Element and text location data:

• • • •

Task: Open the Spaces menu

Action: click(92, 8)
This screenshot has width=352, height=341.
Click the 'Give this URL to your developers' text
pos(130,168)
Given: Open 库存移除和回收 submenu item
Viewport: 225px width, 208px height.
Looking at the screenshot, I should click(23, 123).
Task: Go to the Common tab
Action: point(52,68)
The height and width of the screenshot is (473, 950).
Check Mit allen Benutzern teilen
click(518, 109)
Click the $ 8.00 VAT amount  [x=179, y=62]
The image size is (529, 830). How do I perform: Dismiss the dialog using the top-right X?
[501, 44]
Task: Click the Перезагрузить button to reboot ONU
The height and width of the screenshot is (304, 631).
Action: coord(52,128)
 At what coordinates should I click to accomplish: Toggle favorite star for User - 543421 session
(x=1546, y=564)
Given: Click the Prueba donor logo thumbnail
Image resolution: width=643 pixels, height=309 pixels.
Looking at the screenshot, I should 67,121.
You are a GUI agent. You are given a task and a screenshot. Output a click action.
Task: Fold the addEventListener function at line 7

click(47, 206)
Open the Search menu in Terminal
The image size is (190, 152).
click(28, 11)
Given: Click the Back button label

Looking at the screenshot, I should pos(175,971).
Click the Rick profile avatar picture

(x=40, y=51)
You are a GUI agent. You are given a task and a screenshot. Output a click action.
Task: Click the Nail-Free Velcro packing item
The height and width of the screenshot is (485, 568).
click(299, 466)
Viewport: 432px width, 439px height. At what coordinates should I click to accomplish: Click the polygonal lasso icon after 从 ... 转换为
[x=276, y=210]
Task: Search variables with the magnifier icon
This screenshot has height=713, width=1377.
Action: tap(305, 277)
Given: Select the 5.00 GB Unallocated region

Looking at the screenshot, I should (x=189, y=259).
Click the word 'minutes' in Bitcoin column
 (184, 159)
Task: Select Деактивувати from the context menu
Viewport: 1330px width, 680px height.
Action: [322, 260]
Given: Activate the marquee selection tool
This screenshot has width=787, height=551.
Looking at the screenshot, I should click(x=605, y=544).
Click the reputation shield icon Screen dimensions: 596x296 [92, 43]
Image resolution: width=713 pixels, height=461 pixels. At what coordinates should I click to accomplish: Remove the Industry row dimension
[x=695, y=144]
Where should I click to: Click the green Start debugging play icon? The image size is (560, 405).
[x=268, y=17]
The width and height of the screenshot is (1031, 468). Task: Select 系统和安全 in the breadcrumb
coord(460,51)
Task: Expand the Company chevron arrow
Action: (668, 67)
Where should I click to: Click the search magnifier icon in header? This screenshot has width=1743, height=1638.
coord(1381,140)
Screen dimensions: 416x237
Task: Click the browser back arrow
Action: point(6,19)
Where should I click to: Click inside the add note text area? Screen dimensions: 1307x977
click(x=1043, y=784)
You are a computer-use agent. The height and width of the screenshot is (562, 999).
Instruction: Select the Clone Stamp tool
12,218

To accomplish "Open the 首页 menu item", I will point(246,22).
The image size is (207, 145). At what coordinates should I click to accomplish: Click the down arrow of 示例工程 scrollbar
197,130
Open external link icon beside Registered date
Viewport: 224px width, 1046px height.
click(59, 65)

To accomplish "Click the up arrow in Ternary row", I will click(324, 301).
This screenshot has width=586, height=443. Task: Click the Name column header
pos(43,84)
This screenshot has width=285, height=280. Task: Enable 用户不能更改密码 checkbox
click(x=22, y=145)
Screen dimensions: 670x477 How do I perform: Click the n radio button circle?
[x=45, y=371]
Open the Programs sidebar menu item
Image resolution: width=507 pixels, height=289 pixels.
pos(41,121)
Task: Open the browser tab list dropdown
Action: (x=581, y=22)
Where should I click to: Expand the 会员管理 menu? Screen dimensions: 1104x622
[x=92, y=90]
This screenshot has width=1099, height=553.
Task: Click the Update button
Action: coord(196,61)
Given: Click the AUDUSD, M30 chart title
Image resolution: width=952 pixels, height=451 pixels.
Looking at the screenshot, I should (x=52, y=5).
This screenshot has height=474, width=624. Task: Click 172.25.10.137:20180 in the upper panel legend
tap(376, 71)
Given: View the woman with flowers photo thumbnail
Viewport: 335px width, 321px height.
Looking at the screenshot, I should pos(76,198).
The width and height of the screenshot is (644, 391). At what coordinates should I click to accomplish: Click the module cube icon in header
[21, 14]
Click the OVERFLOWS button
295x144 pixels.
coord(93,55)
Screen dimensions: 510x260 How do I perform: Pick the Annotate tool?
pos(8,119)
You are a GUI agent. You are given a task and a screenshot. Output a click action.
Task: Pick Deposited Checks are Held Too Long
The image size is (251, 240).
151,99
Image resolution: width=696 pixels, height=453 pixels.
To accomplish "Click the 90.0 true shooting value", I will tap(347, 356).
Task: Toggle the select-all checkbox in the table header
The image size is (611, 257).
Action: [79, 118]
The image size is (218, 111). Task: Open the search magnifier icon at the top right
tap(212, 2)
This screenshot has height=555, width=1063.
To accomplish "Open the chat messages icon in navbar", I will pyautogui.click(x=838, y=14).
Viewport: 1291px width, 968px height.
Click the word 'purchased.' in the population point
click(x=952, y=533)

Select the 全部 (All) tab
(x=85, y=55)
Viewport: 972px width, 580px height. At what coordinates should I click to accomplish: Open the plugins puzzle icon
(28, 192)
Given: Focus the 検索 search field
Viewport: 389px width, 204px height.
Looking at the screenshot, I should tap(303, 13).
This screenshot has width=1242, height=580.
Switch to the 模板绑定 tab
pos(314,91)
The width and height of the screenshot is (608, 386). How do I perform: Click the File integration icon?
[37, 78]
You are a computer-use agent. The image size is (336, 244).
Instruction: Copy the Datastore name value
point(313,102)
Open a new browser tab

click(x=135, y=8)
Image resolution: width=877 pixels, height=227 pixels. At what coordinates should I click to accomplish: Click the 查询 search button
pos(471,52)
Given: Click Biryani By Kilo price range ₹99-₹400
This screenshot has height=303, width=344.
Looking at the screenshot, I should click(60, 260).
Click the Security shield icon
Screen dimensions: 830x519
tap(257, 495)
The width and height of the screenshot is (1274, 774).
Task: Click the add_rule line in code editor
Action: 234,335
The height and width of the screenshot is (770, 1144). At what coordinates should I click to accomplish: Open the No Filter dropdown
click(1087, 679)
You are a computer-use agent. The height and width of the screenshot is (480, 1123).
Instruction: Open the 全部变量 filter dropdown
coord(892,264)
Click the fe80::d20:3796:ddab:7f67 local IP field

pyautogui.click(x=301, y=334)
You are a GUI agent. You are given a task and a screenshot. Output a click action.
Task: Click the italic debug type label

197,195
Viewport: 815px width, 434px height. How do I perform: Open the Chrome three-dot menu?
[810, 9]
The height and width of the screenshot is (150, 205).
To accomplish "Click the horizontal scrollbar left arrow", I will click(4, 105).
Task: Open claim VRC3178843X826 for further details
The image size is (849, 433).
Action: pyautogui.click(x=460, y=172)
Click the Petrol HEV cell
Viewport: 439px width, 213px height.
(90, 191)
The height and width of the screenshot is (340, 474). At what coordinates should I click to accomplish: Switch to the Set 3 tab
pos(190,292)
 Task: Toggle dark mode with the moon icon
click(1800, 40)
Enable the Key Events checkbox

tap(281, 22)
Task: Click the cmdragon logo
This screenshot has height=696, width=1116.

• • • •

### SET TASK:
Turn every line of the items above into a numbered list, leaving out the blank lines.

### THE OUTPUT:
1. Task: Open the Spaces menu
2. Action: click(92, 8)
3. This screenshot has width=352, height=341.
4. Click the 'Give this URL to your developers' text
5. pos(130,168)
6. Given: Open 库存移除和回收 submenu item
7. Viewport: 225px width, 208px height.
8. Looking at the screenshot, I should click(23, 123).
9. Task: Go to the Common tab
10. Action: point(52,68)
11. The height and width of the screenshot is (473, 950).
12. Check Mit allen Benutzern teilen
13. click(518, 109)
14. Click the $ 8.00 VAT amount  [x=179, y=62]
15. The image size is (529, 830). How do I perform: Dismiss the dialog using the top-right X?
16. [501, 44]
17. Task: Click the Перезагрузить button to reboot ONU
18. The height and width of the screenshot is (304, 631).
19. Action: coord(52,128)
20.  At what coordinates should I click to accomplish: Toggle favorite star for User - 543421 session
21. (x=1546, y=564)
22. Given: Click the Prueba donor logo thumbnail
23. Image resolution: width=643 pixels, height=309 pixels.
24. Looking at the screenshot, I should 67,121.
25. You are a GUI agent. You are given a task and a screenshot. Output a click action.
26. Task: Fold the addEventListener function at line 7
27. click(47, 206)
28. Open the Search menu in Terminal
29. The image size is (190, 152).
30. click(28, 11)
31. Given: Click the Back button label
32. Looking at the screenshot, I should pos(175,971).
33. Click the Rick profile avatar picture
34. (x=40, y=51)
35. You are a GUI agent. You are given a task and a screenshot. Output a click action.
36. Task: Click the Nail-Free Velcro packing item
37. The height and width of the screenshot is (485, 568).
38. click(299, 466)
39. Viewport: 432px width, 439px height. At what coordinates should I click to accomplish: Click the polygonal lasso icon after 从 ... 转换为
40. [x=276, y=210]
41. Task: Search variables with the magnifier icon
42. This screenshot has height=713, width=1377.
43. Action: tap(305, 277)
44. Given: Select the 5.00 GB Unallocated region
45. Looking at the screenshot, I should (x=189, y=259).
46. Click the word 'minutes' in Bitcoin column
47.  (184, 159)
48. Task: Select Деактивувати from the context menu
49. Viewport: 1330px width, 680px height.
50. Action: [322, 260]
51. Given: Activate the marquee selection tool
52. This screenshot has width=787, height=551.
53. Looking at the screenshot, I should click(x=605, y=544).
54. Click the reputation shield icon Screen dimensions: 596x296 [92, 43]
55. Image resolution: width=713 pixels, height=461 pixels. At what coordinates should I click to accomplish: Remove the Industry row dimension
56. [x=695, y=144]
57. Where should I click to: Click the green Start debugging play icon? The image size is (560, 405).
58. [x=268, y=17]
59. The width and height of the screenshot is (1031, 468). Task: Select 系统和安全 in the breadcrumb
60. coord(460,51)
61. Task: Expand the Company chevron arrow
62. Action: (668, 67)
63. Where should I click to: Click the search magnifier icon in header? This screenshot has width=1743, height=1638.
64. coord(1381,140)
65. Screen dimensions: 416x237
66. Task: Click the browser back arrow
67. Action: point(6,19)
68. Where should I click to: Click inside the add note text area? Screen dimensions: 1307x977
69. click(x=1043, y=784)
70. You are a computer-use agent. The height and width of the screenshot is (562, 999).
71. Instruction: Select the Clone Stamp tool
72. 12,218
73. To accomplish "Open the 首页 menu item", I will point(246,22).
74. The image size is (207, 145). At what coordinates should I click to accomplish: Click the down arrow of 示例工程 scrollbar
75. 197,130
76. Open external link icon beside Registered date
77. Viewport: 224px width, 1046px height.
78. click(59, 65)
79. To accomplish "Click the up arrow in Ternary row", I will click(324, 301).
80. This screenshot has width=586, height=443. Task: Click the Name column header
81. pos(43,84)
82. This screenshot has width=285, height=280. Task: Enable 用户不能更改密码 checkbox
83. click(x=22, y=145)
84. Screen dimensions: 670x477 How do I perform: Click the n radio button circle?
85. [x=45, y=371]
86. Open the Programs sidebar menu item
87. Image resolution: width=507 pixels, height=289 pixels.
88. pos(41,121)
89. Task: Open the browser tab list dropdown
90. Action: (x=581, y=22)
91. Where should I click to: Expand the 会员管理 menu? Screen dimensions: 1104x622
92. [x=92, y=90]
93. This screenshot has width=1099, height=553.
94. Task: Click the Update button
95. Action: coord(196,61)
96. Given: Click the AUDUSD, M30 chart title
97. Image resolution: width=952 pixels, height=451 pixels.
98. Looking at the screenshot, I should (x=52, y=5).
99. This screenshot has height=474, width=624. Task: Click 172.25.10.137:20180 in the upper panel legend
100. tap(376, 71)
101. Given: View the woman with flowers photo thumbnail
102. Viewport: 335px width, 321px height.
103. Looking at the screenshot, I should pos(76,198).
104. The width and height of the screenshot is (644, 391). At what coordinates should I click to accomplish: Click the module cube icon in header
105. [21, 14]
106. Click the OVERFLOWS button
107. 295x144 pixels.
108. coord(93,55)
109. Screen dimensions: 510x260 How do I perform: Pick the Annotate tool?
110. pos(8,119)
111. You are a GUI agent. You are given a task and a screenshot. Output a click action.
112. Task: Pick Deposited Checks are Held Too Long
113. The image size is (251, 240).
114. 151,99
115. Image resolution: width=696 pixels, height=453 pixels.
116. To accomplish "Click the 90.0 true shooting value", I will tap(347, 356).
117. Task: Toggle the select-all checkbox in the table header
118. The image size is (611, 257).
119. Action: [79, 118]
120. The image size is (218, 111). Task: Open the search magnifier icon at the top right
121. tap(212, 2)
122. This screenshot has height=555, width=1063.
123. To accomplish "Open the chat messages icon in navbar", I will pyautogui.click(x=838, y=14).
124. Viewport: 1291px width, 968px height.
125. Click the word 'purchased.' in the population point
126. click(x=952, y=533)
127. Select the 全部 (All) tab
128. (x=85, y=55)
129. Viewport: 972px width, 580px height. At what coordinates should I click to accomplish: Open the plugins puzzle icon
130. (28, 192)
131. Given: Focus the 検索 search field
132. Viewport: 389px width, 204px height.
133. Looking at the screenshot, I should tap(303, 13).
134. This screenshot has width=1242, height=580.
135. Switch to the 模板绑定 tab
136. pos(314,91)
137. The width and height of the screenshot is (608, 386). How do I perform: Click the File integration icon?
138. [37, 78]
139. You are a computer-use agent. The image size is (336, 244).
140. Instruction: Copy the Datastore name value
141. point(313,102)
142. Open a new browser tab
143. click(x=135, y=8)
144. Image resolution: width=877 pixels, height=227 pixels. At what coordinates should I click to accomplish: Click the 查询 search button
145. pos(471,52)
146. Given: Click Biryani By Kilo price range ₹99-₹400
147. This screenshot has height=303, width=344.
148. Looking at the screenshot, I should click(60, 260).
149. Click the Security shield icon
150. Screen dimensions: 830x519
151. tap(257, 495)
152. The width and height of the screenshot is (1274, 774).
153. Task: Click the add_rule line in code editor
154. Action: 234,335
155. The height and width of the screenshot is (770, 1144). At what coordinates should I click to accomplish: Open the No Filter dropdown
156. click(1087, 679)
157. You are a computer-use agent. The height and width of the screenshot is (480, 1123).
158. Instruction: Open the 全部变量 filter dropdown
159. coord(892,264)
160. Click the fe80::d20:3796:ddab:7f67 local IP field
161. pyautogui.click(x=301, y=334)
162. You are a GUI agent. You are given a task and a screenshot. Output a click action.
163. Task: Click the italic debug type label
164. 197,195
165. Viewport: 815px width, 434px height. How do I perform: Open the Chrome three-dot menu?
166. [810, 9]
167. The height and width of the screenshot is (150, 205).
168. To accomplish "Click the horizontal scrollbar left arrow", I will click(4, 105).
169. Task: Open claim VRC3178843X826 for further details
170. The image size is (849, 433).
171. Action: pyautogui.click(x=460, y=172)
172. Click the Petrol HEV cell
173. Viewport: 439px width, 213px height.
174. (90, 191)
175. The height and width of the screenshot is (340, 474). At what coordinates should I click to accomplish: Switch to the Set 3 tab
176. pos(190,292)
177.  Task: Toggle dark mode with the moon icon
178. click(1800, 40)
179. Enable the Key Events checkbox
180. tap(281, 22)
181. Task: Click the cmdragon logo
182. This screenshot has height=696, width=1116.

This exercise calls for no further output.